Solamente el video, ojala intacto, del evento podrá dirimir esta incongruencia. Queda, por el momento, la duda de si efectivamente la celebración de los 50 años de la Facultad de Ciencias Humanas más grande del país se desvió de su propósito oficial y académico, terminando en la imposición de un acto político en desafío a la institucionalidad del Estado y en desprecio de, o en la total indiferencia hacia, la opinión de quienes en la Universidad se resisten a la imposición de plataformas políticas e ideológicas específicas sobre el resto de la comunidad.
Por haber sentado abiertamente y de manera argumentada su postura, los 32 firmantes han sido señalados como “canallas”, “burros”, “ruines”, “odiosos”, “mezquinos”, y “elitistas”. Dice uno de los firmantes: “Estos son los términos que nos atribuyen, exaltados, varios colegas. Según ellos, la carta suscrita por nosotros, sin adjetivos ni insultos, llama al conflicto y a la guerra, mientras que sus respuestas, exaltadas, llaman al perdón y al tono que queremos para el postconflicto.”

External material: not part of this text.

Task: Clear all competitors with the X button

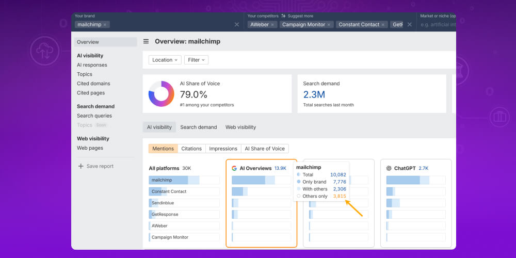Action: pos(410,24)
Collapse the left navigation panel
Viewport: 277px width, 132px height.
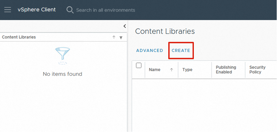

Este caso abre unas preguntas inquietantes. Si el Estado y la sociedad civil no pueden garantizar libertad y pluralismo, al menos sobre ciertos temas, en una institución que estaría ahí para cuidar los ideales de la sociedad abierta, y si no tienen capacidades suficientes para activarse y responder de manera sistemática y coordinada cada vez que eso ocurre, ¿cómo podrá en los próximos años el Estado colombiano hacerlo en situaciones muchos menos favorables, como por ejemplo en relación a las juntas de acción comunal u a organizaciones sociales de base, otro punto neurálgico en la vida democrática del país, sobre todo en aquellos contextos territoriales en donde la sociedad abierta nunca ha llegado o ha sido permanentemente subyugada por las prácticas totalitarias de los paramilitares, de las guerrillas y de las nuevas organizaciones criminales así como por las lógicas crueles de la guerra?